The Next Big Thing
Where did the idea come from for the book?
I felt sick outrage when I learned about the enormous gyres of plastic floating in both the Atlantic and the Pacific Oceans. I didn’t know that no plastic ever created has disappeared. Plastic just gets smaller and smaller, until the tiniest fish are ingesting bits of plastic, all of over the world.
And then there’s the disease killing bats as they hibernate in their caves, and species after species of frogs are disappearing every day, and whole beehives are simply disappearing.
And then there was my everyday life with my love and our apartment in Brooklyn and all the grit and all the shine of the city. And how I traveled the subways and interacted with so many people, and how both the travel and the interactions took me along the surface and also took me deep down.
I started thinking about what disappears and how. And what appears and how. And what stays but shifts.
And in April, postcards disappeared into the post office’s blue maws, and then appeared in mailboxes across the country, scrawled with poems (thanks to the Kundiman community and our postcard poetry habit).
In all of that, there were always poems. And from the poems, somehow, a book.
What genre does your book fall under?
What actors would you choose to play the part of your characters in a movie rendition?
This is a funny question. And I don’t really know how to answer it. But here’s one way I might try:
Water - The rain in In the Mood for Love, in the scene where Maggie Cheung and Tony Leung get drenched as they run to go get noodles.
Disappearing - The grasshoppers, the wheat fields, the threshers, and the fire in the locust scene in Days of Heaven.
Questioner - Yoko Ono
Lover - Jenny Shimizu
Girl Grown into Woman - Jennifer Beale
How long did it take you to write the first draft of the manuscript?
An early version of We Come Elemental was the thesis for my MFA. All told, I spent about two years working on the manuscript before I sent it into the world.
Who or what inspired you to write this book?
- The waves of the Atlantic drawing up upon the shore again and again and again.
- Finned and winged and lunged beings.

> _Excerpted records_
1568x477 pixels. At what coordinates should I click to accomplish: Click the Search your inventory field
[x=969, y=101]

...

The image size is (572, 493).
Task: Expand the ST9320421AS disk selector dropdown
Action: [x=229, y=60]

==

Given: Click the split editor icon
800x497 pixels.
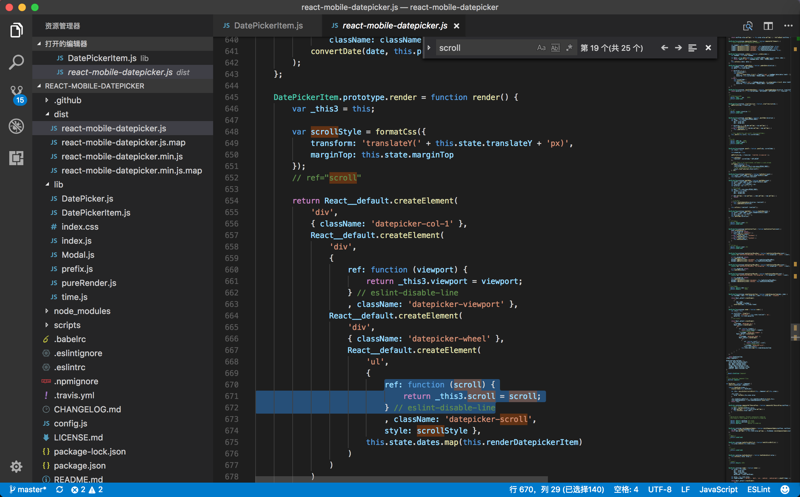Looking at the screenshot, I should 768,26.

> _What this exercise asks_
(A) Answer these questions using the interview about We Come Elemental.
(i) Where was the apartment the author shared with their love?
(ii) Who is named for the part of the Questioner?
(iii) About how long did the author spend working on the manuscript before sending it into the world?
(B) Pick up the interview about We Come Elemental after its final line and continue it.

> _Answers for each item_
(A)
(i) In Brooklyn.
(ii) Yoko Ono.
(iii) About two years.

(B)
- Icebergs calving in the north, glaciers melting at the equator.
- The obvious and subtle disappearing of tough and fragile entities that I share the planet with.
- The pulsing city I love.
- Our excellent public water systems across the U.S.
What else about your book might pique the reader’s interests?
The book engages a queer::eco::poetics!
Some poems in this collection are interested in the queer body as ecology. Some think about how the city is a place where nature is integral.
I love punctuation!
I experiment with the double colon as a way of playing with disruption within the line. I am interested in experimenting with how it can be read from left to right, right to left, insists on tangible boundaries while simultaneously disrupting demarcations, asks for multiple readings, questions the equation of direct correlation but posits interconnection, is a built environment, and is queer.
There are haibun hijinks!
Two series of haibuns bookend the manuscript. I use it as a way of connecting to long poetic tradition, to which I can lay some kind of partial claim. The haibun, of all ancient Japanese poetic forms, speaks to me because of its hybridity, which lends itself easily to contemporary themes, and which is queer in an of itself. It refuses to stay put.
Will your book be self-published or represented by an agency?
We Come Elemental won the 2011 Kinereth Gensler Award and will be published by Alice James Books in May 2013.